In ogni caso, Munch tentò di trasporre questo tramonto «rosso sangue» in una tela in grado di restituire quella visione di «sangue coagulato» che egli stesso provò in quella sera d’estate. La gestazione di questo tramonto fu assai lunga, e richiese vari bozzetti e tentativi (le macchie rosse, caratteristiche dello sfondo de L’urlo, emergono violente già in Disperazione del 1891). Fu solo nel 1893 che Munch, meditando su questo soggetto, realizzò finalmente L’urlo, come parte di un ciclo di dipinti che egli stesso definì Fregio della vita. L’artista, tra il 1893 e il 1910, realizzò altre tre versioni del medesimo soggetto. La prima versione, del 1893 (74×56 cm), è un pastello su cartone; si tratta tuttavia di una composizione ancora embrionale che Munch andrà a ridefinire nella versione definitiva (91×73,5 cm), realizzata nello stesso anno. Due anni dopo, nel 1895, realizzò una terza versione (79×59 cm): si tratta di un pastello su tavola, battuto dalla casa d’asta londinese Sotheby’s il 2 maggio 2012 per la somma record di 120 milioni di dollari. L’ultima versione (83×66 cm), una tempera su pannello, è stata invece stesa nel 1910.

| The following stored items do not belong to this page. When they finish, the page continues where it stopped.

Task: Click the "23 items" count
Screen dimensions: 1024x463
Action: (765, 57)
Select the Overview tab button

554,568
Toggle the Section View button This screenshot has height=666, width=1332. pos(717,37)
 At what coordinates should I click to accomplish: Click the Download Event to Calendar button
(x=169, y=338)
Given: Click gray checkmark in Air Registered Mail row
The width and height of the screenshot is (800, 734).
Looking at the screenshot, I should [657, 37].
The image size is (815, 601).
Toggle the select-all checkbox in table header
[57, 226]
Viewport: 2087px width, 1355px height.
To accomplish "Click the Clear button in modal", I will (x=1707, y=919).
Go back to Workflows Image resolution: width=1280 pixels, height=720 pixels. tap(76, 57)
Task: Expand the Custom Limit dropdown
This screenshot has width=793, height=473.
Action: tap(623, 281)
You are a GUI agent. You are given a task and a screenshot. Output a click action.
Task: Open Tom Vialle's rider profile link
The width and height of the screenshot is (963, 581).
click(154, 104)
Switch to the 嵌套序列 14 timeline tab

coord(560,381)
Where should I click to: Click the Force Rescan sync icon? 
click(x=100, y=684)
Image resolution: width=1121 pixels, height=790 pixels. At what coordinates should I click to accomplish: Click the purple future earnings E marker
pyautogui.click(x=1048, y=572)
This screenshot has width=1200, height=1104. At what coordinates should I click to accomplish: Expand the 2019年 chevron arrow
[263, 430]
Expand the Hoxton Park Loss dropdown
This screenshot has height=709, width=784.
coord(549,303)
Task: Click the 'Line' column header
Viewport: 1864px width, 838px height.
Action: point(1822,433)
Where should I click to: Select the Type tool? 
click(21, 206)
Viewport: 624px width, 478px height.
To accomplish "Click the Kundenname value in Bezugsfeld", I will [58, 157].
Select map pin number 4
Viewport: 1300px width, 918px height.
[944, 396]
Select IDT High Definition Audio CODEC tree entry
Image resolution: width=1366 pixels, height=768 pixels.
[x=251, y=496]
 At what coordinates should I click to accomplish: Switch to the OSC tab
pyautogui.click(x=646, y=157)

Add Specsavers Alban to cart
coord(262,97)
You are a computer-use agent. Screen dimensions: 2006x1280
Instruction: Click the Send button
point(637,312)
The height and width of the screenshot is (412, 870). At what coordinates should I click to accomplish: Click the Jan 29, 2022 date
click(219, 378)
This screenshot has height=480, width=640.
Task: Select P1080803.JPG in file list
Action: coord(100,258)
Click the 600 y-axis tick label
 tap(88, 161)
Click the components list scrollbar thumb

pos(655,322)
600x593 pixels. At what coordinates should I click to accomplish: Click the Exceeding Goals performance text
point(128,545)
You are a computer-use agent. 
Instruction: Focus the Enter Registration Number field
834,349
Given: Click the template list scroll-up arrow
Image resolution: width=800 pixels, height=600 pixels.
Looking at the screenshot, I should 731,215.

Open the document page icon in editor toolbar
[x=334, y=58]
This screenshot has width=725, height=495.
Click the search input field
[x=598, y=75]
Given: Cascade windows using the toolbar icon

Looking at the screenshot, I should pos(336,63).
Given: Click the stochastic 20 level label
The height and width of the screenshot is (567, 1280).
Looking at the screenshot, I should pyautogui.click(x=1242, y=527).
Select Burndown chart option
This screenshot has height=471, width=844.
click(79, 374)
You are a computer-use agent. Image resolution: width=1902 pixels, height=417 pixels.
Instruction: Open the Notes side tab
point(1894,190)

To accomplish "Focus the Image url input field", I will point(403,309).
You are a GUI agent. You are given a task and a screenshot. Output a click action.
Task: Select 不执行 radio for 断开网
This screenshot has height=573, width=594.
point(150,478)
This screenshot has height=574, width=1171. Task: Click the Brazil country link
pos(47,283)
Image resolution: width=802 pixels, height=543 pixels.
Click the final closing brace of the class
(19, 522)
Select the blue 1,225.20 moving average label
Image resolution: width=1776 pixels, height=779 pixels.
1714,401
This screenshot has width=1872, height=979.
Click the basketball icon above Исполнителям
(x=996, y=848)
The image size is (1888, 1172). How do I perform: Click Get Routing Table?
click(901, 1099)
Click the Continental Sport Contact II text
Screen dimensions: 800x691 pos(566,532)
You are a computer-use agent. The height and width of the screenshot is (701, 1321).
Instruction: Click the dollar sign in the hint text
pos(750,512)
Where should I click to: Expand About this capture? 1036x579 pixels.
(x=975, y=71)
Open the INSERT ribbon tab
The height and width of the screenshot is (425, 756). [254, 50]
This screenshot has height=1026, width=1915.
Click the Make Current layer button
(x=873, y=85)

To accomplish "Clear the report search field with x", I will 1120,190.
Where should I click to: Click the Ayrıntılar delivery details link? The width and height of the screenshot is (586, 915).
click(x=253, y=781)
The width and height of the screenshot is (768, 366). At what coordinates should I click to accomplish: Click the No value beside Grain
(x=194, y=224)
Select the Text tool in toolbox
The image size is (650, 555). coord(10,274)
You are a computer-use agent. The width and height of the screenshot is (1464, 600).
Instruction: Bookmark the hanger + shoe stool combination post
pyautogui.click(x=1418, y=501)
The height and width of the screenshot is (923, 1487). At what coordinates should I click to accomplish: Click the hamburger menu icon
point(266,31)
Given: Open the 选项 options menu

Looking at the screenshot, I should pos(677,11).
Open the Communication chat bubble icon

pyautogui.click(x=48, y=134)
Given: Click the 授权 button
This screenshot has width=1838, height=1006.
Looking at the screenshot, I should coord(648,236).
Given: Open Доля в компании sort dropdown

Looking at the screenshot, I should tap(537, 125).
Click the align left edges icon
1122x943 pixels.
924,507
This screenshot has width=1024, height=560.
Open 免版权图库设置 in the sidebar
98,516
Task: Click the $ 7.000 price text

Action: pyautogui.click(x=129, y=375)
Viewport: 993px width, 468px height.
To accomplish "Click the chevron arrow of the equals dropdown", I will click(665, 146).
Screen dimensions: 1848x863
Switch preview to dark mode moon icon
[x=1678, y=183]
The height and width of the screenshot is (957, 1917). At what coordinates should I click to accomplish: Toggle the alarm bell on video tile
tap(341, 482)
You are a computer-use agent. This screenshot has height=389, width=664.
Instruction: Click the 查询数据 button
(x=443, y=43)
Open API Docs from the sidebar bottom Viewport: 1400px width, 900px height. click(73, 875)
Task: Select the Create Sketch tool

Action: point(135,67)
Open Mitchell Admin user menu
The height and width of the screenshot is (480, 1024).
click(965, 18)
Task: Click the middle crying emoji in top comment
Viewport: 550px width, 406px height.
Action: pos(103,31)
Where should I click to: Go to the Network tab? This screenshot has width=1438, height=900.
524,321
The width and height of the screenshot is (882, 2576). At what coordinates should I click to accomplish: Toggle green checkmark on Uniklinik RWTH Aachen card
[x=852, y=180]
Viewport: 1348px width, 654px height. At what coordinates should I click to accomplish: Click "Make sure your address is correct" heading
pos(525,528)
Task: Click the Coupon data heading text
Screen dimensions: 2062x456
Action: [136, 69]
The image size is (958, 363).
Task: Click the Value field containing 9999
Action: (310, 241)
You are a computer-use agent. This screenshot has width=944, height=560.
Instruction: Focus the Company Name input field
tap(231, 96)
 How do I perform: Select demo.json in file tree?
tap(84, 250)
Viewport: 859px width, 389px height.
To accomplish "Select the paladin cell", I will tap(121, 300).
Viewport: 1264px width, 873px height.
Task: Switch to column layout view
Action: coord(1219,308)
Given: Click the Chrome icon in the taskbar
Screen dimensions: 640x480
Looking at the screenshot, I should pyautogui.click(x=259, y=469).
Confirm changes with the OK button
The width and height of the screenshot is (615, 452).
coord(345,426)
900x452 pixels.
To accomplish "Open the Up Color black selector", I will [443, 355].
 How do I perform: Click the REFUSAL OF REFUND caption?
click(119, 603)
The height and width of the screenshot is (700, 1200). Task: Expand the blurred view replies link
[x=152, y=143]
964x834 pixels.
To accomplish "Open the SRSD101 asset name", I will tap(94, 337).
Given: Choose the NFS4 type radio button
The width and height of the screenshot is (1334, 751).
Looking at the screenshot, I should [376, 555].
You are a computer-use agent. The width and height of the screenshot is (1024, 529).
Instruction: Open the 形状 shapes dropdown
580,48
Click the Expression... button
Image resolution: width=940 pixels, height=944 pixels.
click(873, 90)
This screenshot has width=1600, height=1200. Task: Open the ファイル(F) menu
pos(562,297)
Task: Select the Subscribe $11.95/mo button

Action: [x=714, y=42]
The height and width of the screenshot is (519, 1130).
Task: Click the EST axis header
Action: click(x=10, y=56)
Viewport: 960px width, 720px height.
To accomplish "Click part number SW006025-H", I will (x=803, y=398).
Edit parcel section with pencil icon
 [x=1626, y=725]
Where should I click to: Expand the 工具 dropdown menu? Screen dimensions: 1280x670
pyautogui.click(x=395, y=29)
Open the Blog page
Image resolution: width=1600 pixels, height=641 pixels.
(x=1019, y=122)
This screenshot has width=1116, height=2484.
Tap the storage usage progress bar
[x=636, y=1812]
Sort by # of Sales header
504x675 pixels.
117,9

Nel 2004 alcuni ricercatori hanno supposto che il cielo color rosso sangue del quadro sia in realtà una riproduzione accurata del cielo norvegese dopo l’eruzione del Krakatoa del 1883, avvenuta dieci anni prima[6]. Tale ipotesi però è priva di una concreta base, visto che l’episodio risalirebbe all’estate del 1889 – sei anni dopo l’eruzione – quando, con gli amici Christian Krohg e Frits Thaulow (identificabili con le due silhouette del quadro), affittò una piccola abitazione nei pressi dell’Oslofjord.